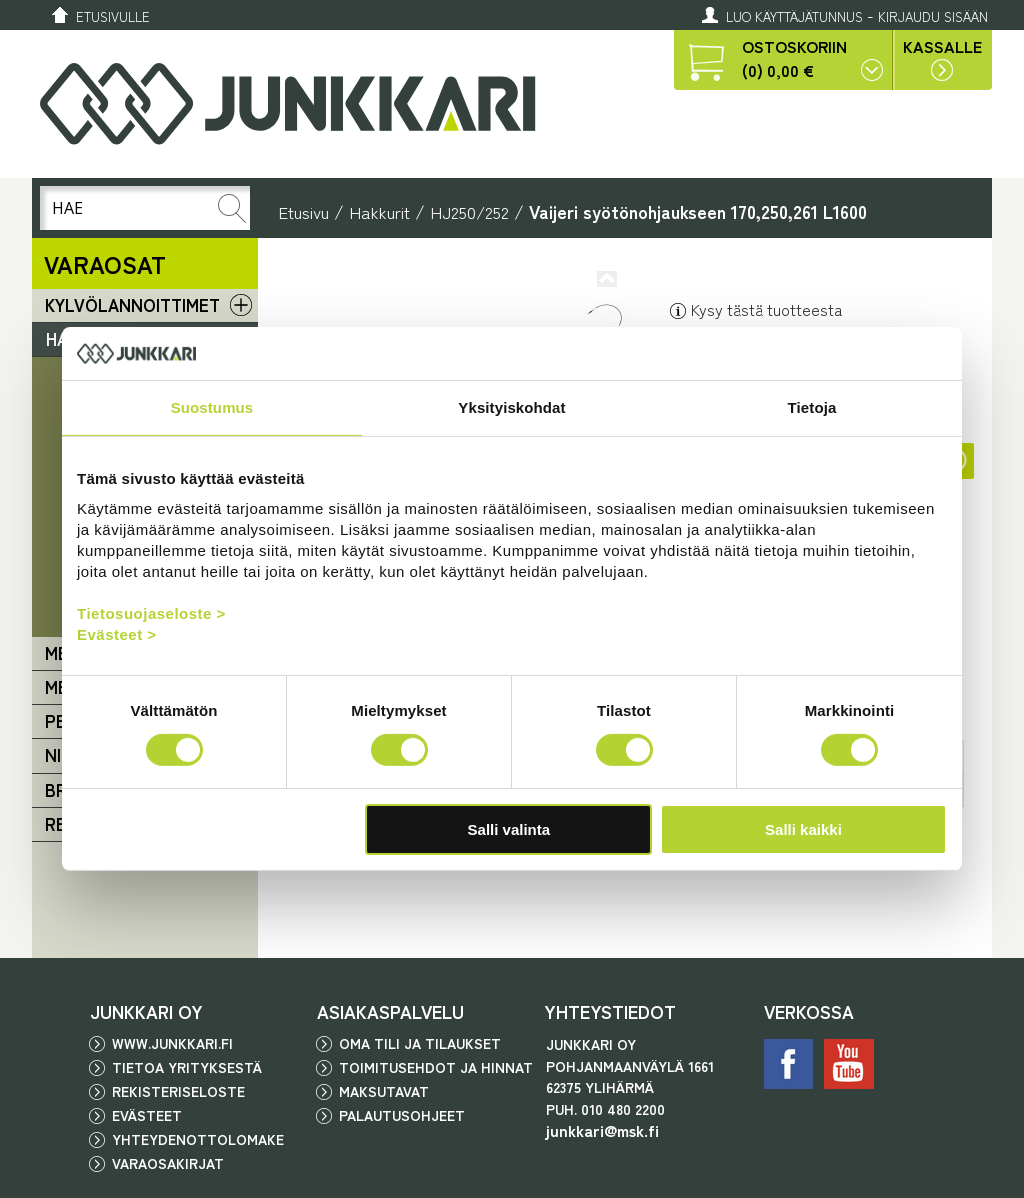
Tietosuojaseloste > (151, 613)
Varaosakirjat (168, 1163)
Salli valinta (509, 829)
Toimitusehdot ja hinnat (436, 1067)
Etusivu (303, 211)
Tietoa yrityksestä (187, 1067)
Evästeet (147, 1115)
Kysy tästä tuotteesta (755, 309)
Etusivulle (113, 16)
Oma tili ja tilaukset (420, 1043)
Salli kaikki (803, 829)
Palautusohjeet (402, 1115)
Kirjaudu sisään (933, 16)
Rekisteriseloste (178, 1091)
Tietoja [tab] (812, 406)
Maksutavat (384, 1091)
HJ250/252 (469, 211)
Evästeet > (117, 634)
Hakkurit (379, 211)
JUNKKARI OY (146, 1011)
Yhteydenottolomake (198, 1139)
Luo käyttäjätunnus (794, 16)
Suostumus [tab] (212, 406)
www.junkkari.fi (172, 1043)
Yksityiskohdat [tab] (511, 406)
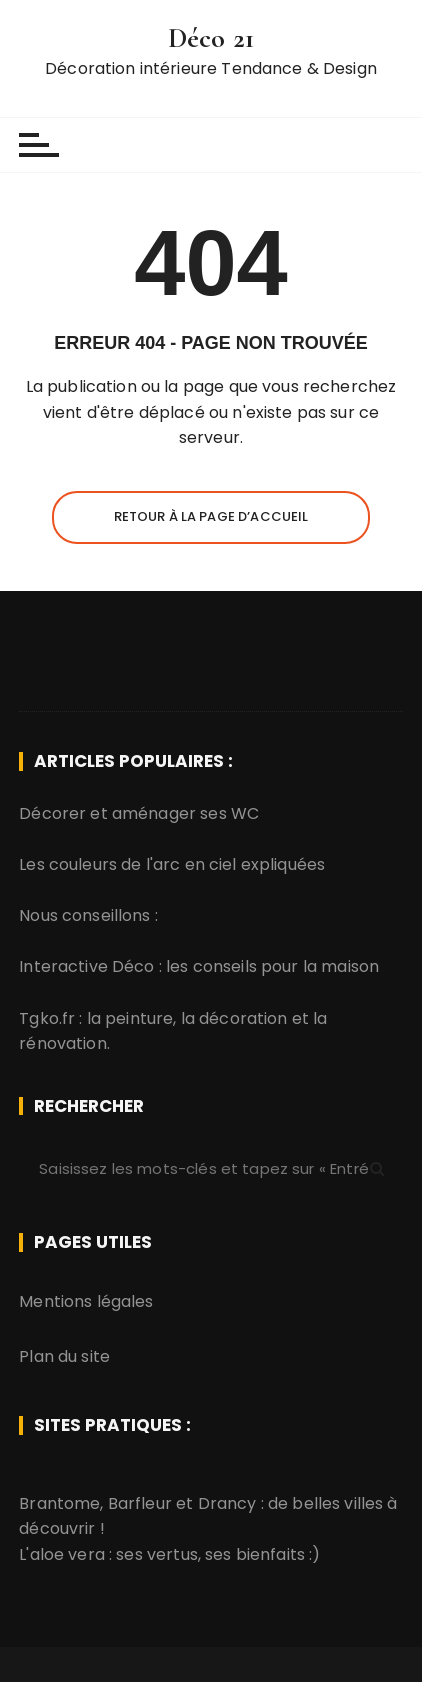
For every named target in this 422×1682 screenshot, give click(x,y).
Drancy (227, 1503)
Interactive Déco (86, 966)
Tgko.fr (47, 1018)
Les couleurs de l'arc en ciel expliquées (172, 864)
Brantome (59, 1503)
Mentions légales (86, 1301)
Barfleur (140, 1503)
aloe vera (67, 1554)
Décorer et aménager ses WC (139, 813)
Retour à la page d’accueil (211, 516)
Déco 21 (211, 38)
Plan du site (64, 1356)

# # # # # # #

▸ **INSTRUCTIONS TO FOLLOW**
Recast the data from the line with "Etusivulle (113, 16)" to the line with "Yhteydenottolomake (198, 1139)", both included, as a numbered list, skipping any blank lines.

▸ **WRITTEN RESPONSE**
1. Etusivulle (113, 16)
2. Oma tili ja tilaukset (420, 1043)
3. Salli kaikki (803, 829)
4. Palautusohjeet (402, 1115)
5. Kirjaudu sisään (933, 16)
6. Rekisteriseloste (178, 1091)
7. Tietoja [tab] (812, 406)
8. Maksutavat (384, 1091)
9. HJ250/252 (469, 211)
10. Evästeet > (117, 634)
11. Hakkurit (379, 211)
12. JUNKKARI OY (146, 1011)
13. Yhteydenottolomake (198, 1139)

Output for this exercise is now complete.